### Some rows
****************

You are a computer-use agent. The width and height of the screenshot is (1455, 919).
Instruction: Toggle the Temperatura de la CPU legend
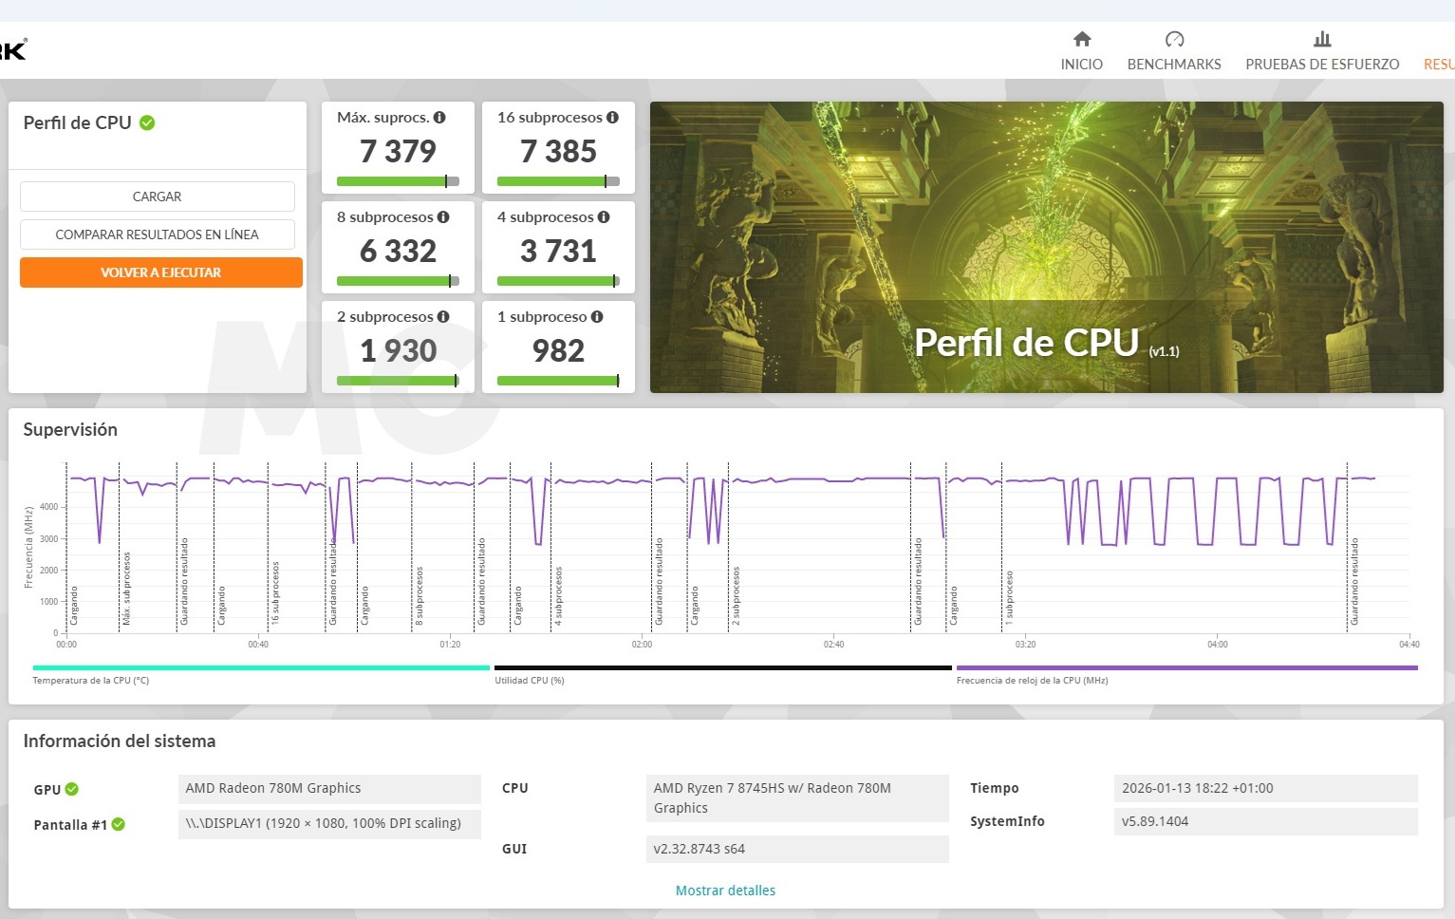click(x=261, y=668)

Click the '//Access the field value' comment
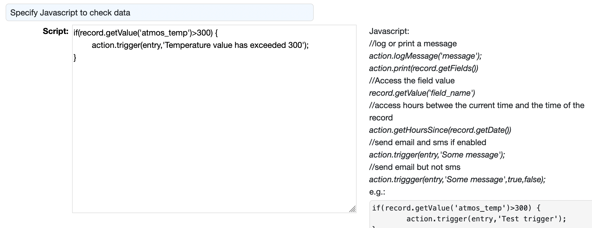pyautogui.click(x=412, y=81)
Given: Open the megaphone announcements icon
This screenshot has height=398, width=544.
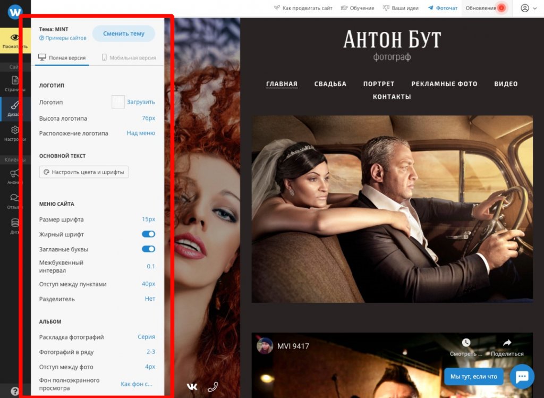Looking at the screenshot, I should point(14,173).
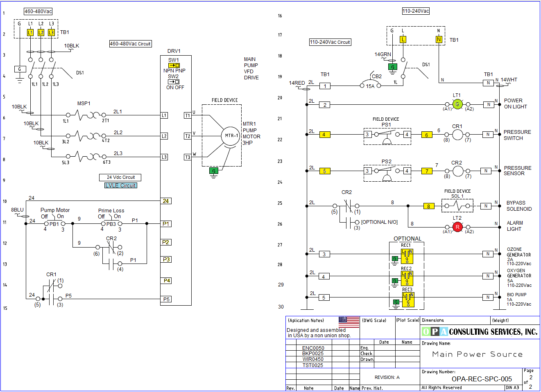Viewport: 541px width, 392px height.
Task: Click the PS1 pressure switch symbol
Action: pos(387,135)
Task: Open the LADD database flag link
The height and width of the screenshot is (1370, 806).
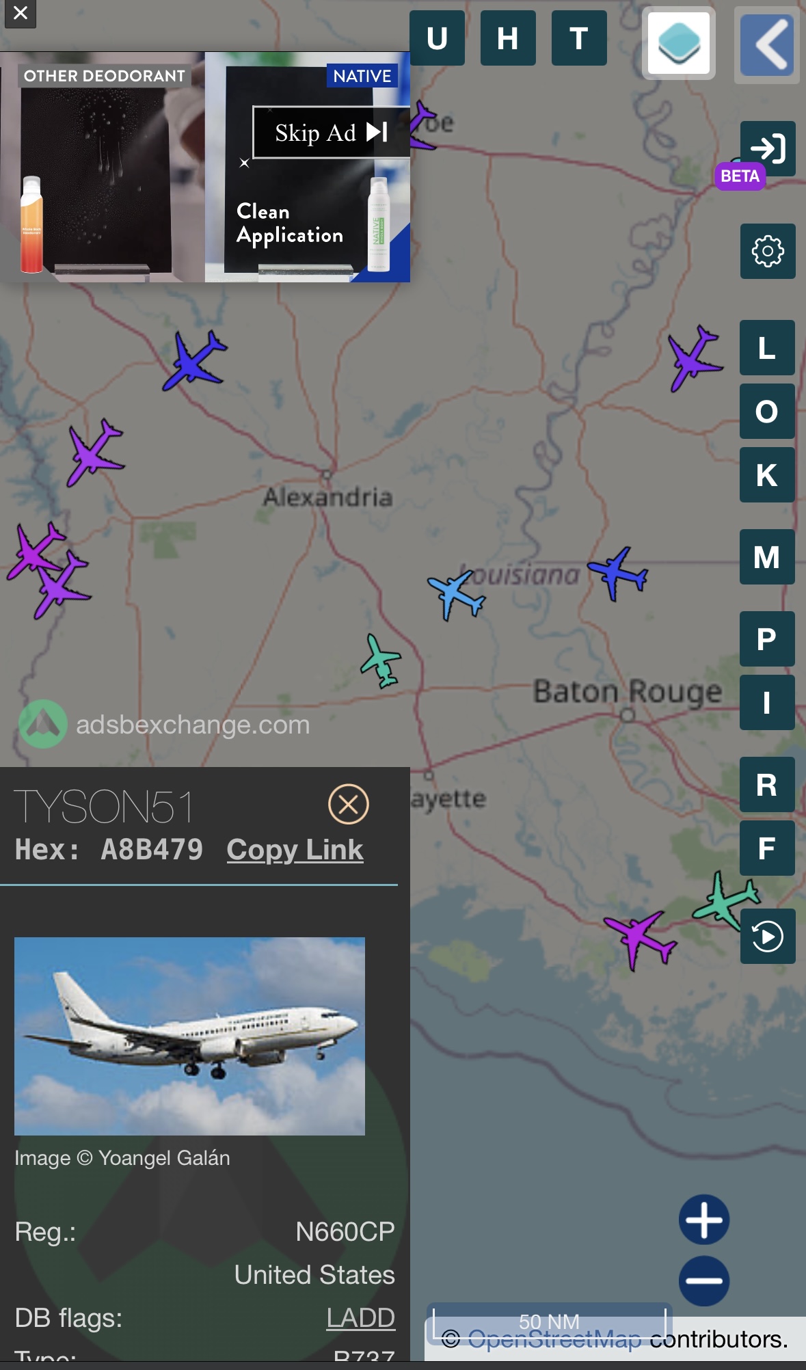Action: (360, 1317)
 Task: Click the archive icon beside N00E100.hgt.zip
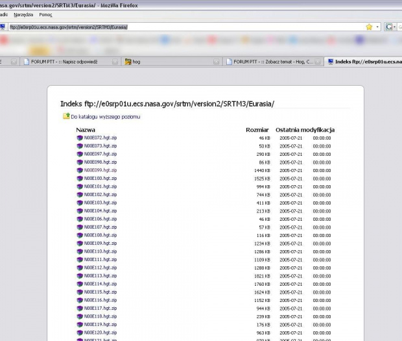pyautogui.click(x=80, y=178)
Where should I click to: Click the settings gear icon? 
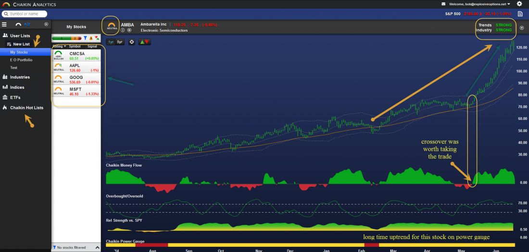point(519,4)
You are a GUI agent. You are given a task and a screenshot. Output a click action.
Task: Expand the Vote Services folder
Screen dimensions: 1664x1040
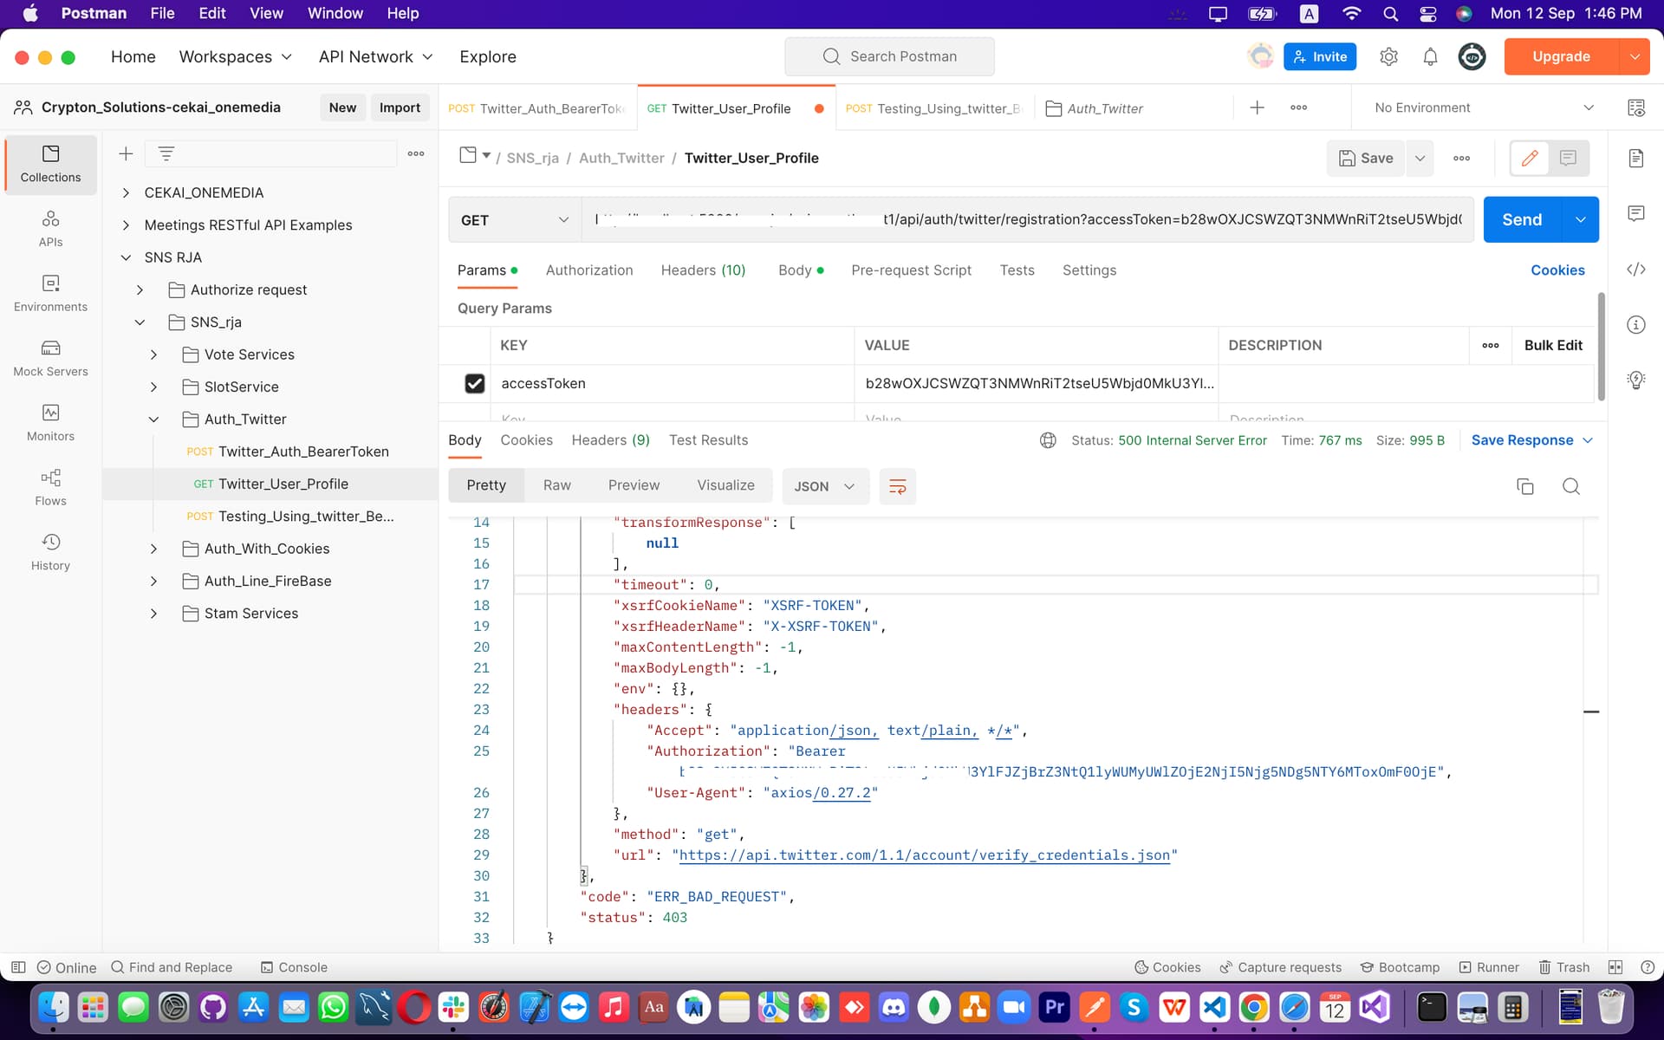153,354
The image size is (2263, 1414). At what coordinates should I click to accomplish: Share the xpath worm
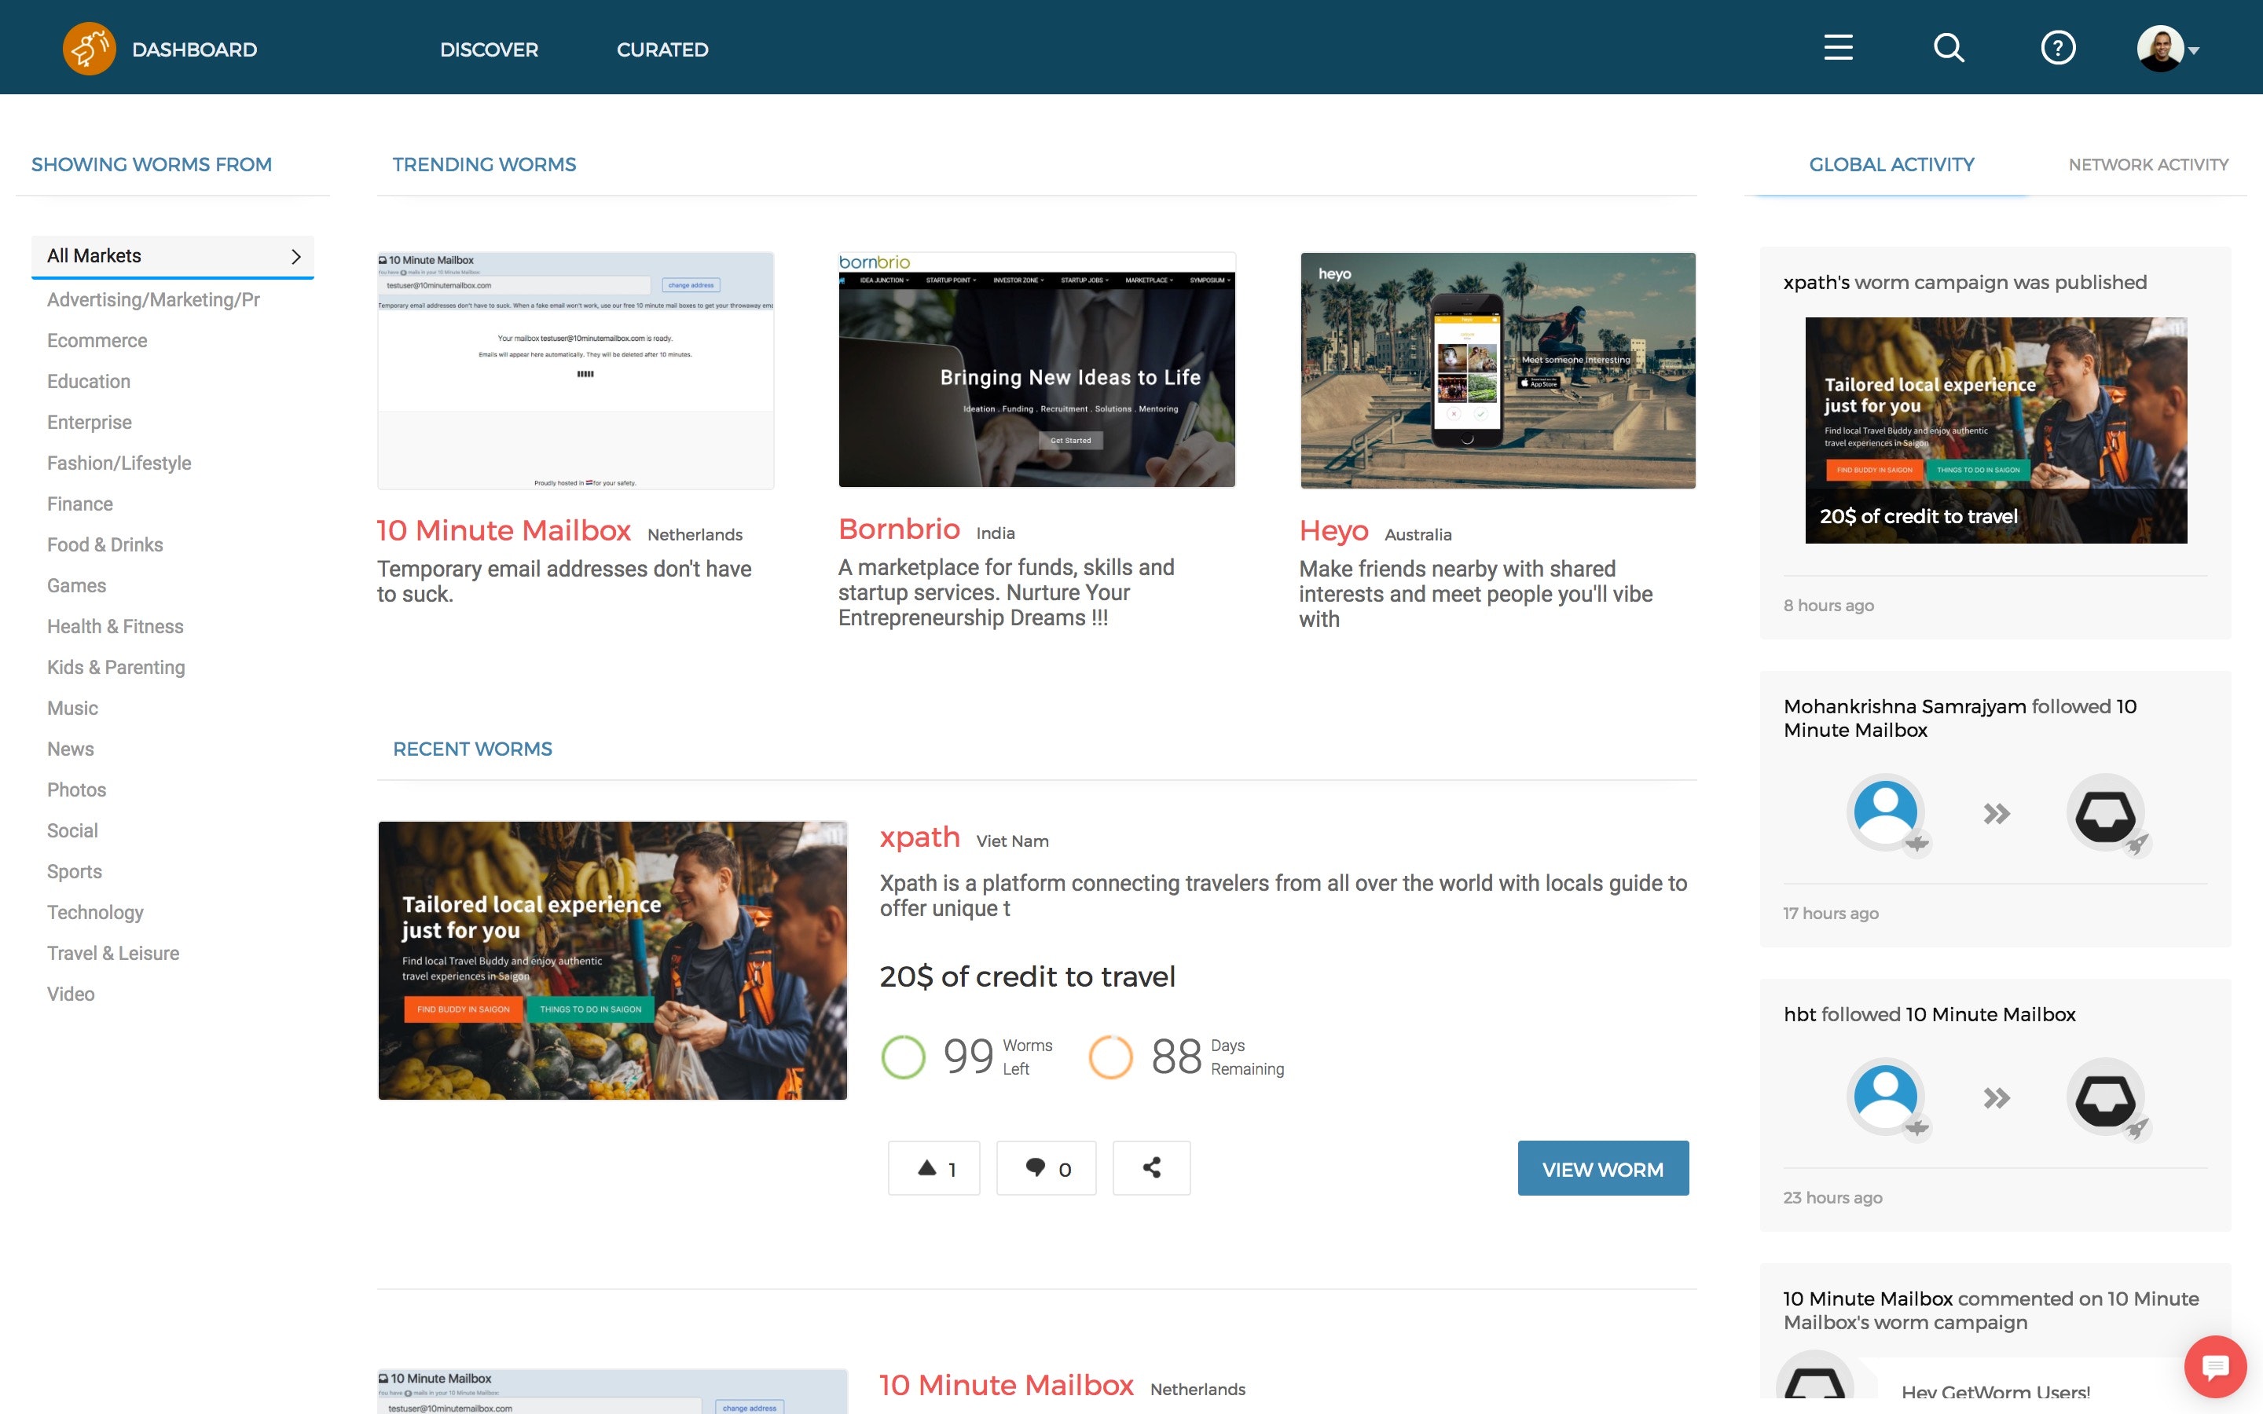[x=1151, y=1168]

****************

### YOUR OBJECTIVE
Swap every "icon" in the rows above for "button" and write out all the rows again, changing nothing else. Leave out the pictures.

### SOLUTION FOR THIS PROBLEM
You are a computer-use agent. The width and height of the screenshot is (1455, 919).
Instruction: Toggle the Temperatura de la CPU legend
click(x=261, y=668)

Click the '//Access the field value' comment
pyautogui.click(x=412, y=81)
Given: Open the megaphone announcements button
This screenshot has height=398, width=544.
Looking at the screenshot, I should point(14,173).
Viewport: 541px width, 392px height.
Task: Click the PS1 pressure switch symbol
Action: pos(387,135)
Task: Open the LADD database flag link
The height and width of the screenshot is (1370, 806).
Action: (360, 1317)
 Task: Click the archive button beside N00E100.hgt.zip
pyautogui.click(x=80, y=178)
Where should I click to: Click the settings gear button? 
point(519,4)
You are a GUI agent. You are given a task and a screenshot. Output a click action.
Task: Expand the Vote Services folder
Screen dimensions: 1664x1040
153,354
The image size is (2263, 1414). At what coordinates should I click to accomplish: Share the xpath worm
[x=1151, y=1168]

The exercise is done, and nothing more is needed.